IF 3.5 3区 心理学 Q1 MATHEMATICS, INTERDISCIPLINARY APPLICATIONS Pub Date : 2026-01-01 Epub Date: 2025-11-02 DOI: 10.1080/00273171.2025.2552304
Melanie V Partsch, David Goretzko

Despite the popularity of structural equation modeling in psychological research, accurately evaluating the fit of these models to data is still challenging. Using fixed fit index cutoffs is error-prone due to the fit indices' dependence on various features of the model and data ("nuisance parameters"). Nonetheless, applied researchers mostly rely on fixed fit index cutoffs, neglecting the risk of falsely accepting (or rejecting) their model. With the goal of developing a broadly applicable method that is almost independent of nuisance parameters, we introduce a machine learning (ML)-based approach to evaluate the fit of multi-factorial measurement models. We trained an ML model based on 173 model and data features that we extracted from 1,323,866 simulated data sets and models fitted by means of confirmatory factor analysis. We evaluated the performance of the ML model based on 1,659,386 independent test observations. The ML model performed very well in detecting model (mis-)fit in most conditions, hereby outperforming commonly used fixed fit index cutoffs across the board. Only minor misspecifications, such as a single neglected residual correlation, proved to be challenging to detect. This proof-of-concept study shows that ML is very promising in the context of model fit evaluation.
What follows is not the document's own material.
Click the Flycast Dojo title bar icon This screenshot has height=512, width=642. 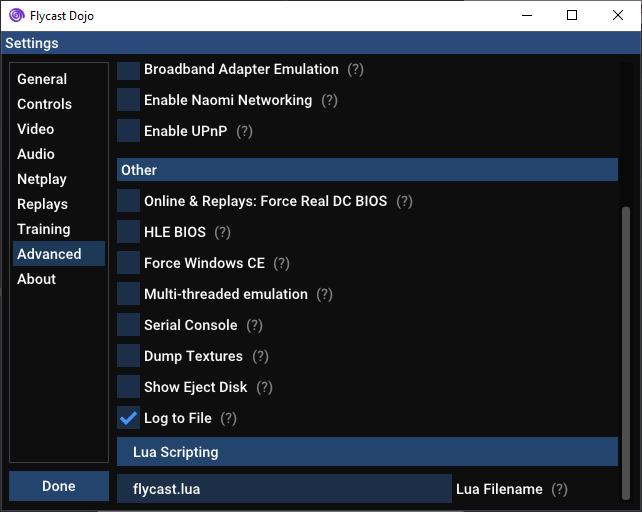point(17,15)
尽管结构方程模型在心理学研究中很受欢迎,但准确评估这些模型与数据的拟合性仍然具有挑战性。由于拟合指数依赖于模型和数据的各种特征(“讨厌的参数”),使用固定的拟合指数截止点容易出错。然而,应用研究人员大多依赖于固定的拟合指数截止值,忽视了错误接受(或拒绝)他们的模型的风险。为了开发一种几乎独立于干扰参数的广泛适用的方法,我们引入了一种基于机器学习(ML)的方法来评估多因子测量模型的拟合。我们基于从1,323,866个模拟数据集和通过验证性因子分析拟合的模型中提取的173个模型和数据特征训练了一个ML模型。我们基于1,659,386个独立测试观察值评估了ML模型的性能。在大多数情况下,ML模型在检测模型(误)拟合方面表现非常好,从而全面优于Hu和Bentler的固定拟合指标截止值。只有较小的错误说明,如单个被忽略的残差相关性,被证明是具有挑战性的检测。这一概念验证研究表明,机器学习在模型拟合评估方面非常有前途。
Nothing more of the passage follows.